One tactic that has preserved Hough's spot on the show has been his willingness to learn from MasterChef judges Gordon Ramsay, Aarón Sanchez, and Joe Bastianich. Despite their often combative depiction on the show, the three judges try to pass down as much advice as they can to contestants.
"You have to trust in them. They're trusting you to come on the show, be yourself, and put yourself on a plate. You're already trusting them without knowing it, that they are going to portray you in the right light when the show comes out," says Hough. "You're already trusting them, basically, with your livelihood. It's going to have a profound effect on your career, maybe your family life depending on how you act on the show."
Since competitors on the show must keep their time on MasterChef under wraps as much as possible, Hough recalls returning home to find two large rumors circulating to explain his extended absence. Despite speculation that he was either in rehab or in jail, Hough finds a bit of humor in the situation, joking that it only speaks to how well his wife kept his television experience a secret.
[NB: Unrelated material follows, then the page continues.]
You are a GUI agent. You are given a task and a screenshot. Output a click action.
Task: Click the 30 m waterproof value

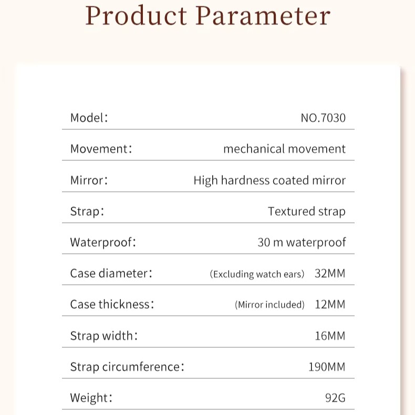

Making his way into the final 16 contestants of MasterChef this season, Hough hopes that this national exposure will benefit Southeast Rescue and Relief, the charity that he established in the aftermath of Hurricane Harvey. Along with a trained team, Hough traveled to Houston and rescued survivors from flooded homes, fed first responders, and provided people with some sense of normalcy following natural disaster.
"I really want to get some notoriety for the charity, so that we can raise more money and help more people. That was really the reason I wanted to compete on the show. I want to focus on Southeast Rescue and Relief," says Hough, who is also available for in-home cooking demonstrations. "At southeastrelief.org, people can sign up to be a part of it, help with phone calls, help with fundraising, and help with cooking. They can donate goods, money, or services. I think over the next month or so I'm going to wind up with a lot more people knowing about it than before. That was my goal and I think MasterChef is going to be a great vessel for that."